I had this crazy clash of two worlds as I put my baby down for a nap just now.  All swaddled and fresh, I walked him across the quiet, clean living room to lay him in his fancy battery operated swing (the one his brother and sister hated and refused to hang out in…much to the sadness of their momma’s tired arms). And in that moment, a scene flashed in my head. 
Told you Little t hated the swing! ;)
 Sitting in a stuffy room full of women who could really use a bath. The air hangs lazily and flies meander through it.  Outside, the constant chatter of children and conversation of animals provide a hum of background noise.  In the distance I hear someone being scolded and the slop of water as someone else washes laundry.  I lay my sleeping baby in a wooden swing contraption that is suspended from the ceiling.  The rope off the side is handed to a grandma who is in charge of gently pulling it so the swing sways back and forth.  Grandma will get tired after a few minutes and switch the rope to her other hand. Depending on how long the babe sleeps, she may even have to resort to the rope between her toes. I will sit on cushions and sip tea with these ladies as we talk the afternoon away.  Other ladies from the village will come and go, kids tumble in and out the door and are scolded for not playing outside quietly.  My own kids will be pulling me in different directions.  Little t will be begging to go outside and play with the sheep and village boys. Z girl will have a death grip on my leg and plead with me to not even think of leaving her sight. 
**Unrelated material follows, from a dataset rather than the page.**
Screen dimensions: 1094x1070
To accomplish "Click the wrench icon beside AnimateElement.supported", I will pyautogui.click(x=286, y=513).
Breaking the fast with local workers
 I keep an eye on my watch because timing is of the essence.  We have to be on the road in time to make it home before nightfall. Everyone knows you don’t travel these roads when dusk hits.  But more importantly, I need to begin making out exit before the preparations for supper begin. The preparations begin long before the invitations. If you wait to be invited, you have usually waited too long.  And in a village like this, when people go out of their way to prepare a meal for you…much nicer than what they would normally eat on any given day, you kind of need to honor them.  And much like the book, “If You Give a Mouse a Cookie” if you stay long enough for the preparations and the invitations and the eating of supper, you will definitely be working your way towards spending the night….because remember the road thing?  And also, it is just rude to leave that late.  But really, as much as I love time in the village and spending nights in the village, the thought of doing it with three children terrifies me.  I know they won’t sleep and will run around like crazy people. I know we will then have to do breakfast and most likely lunch the next day…and I don’t have the gumption for that as a momma of three living in this foreign land.  So all that to say, I plan my goodbyes early.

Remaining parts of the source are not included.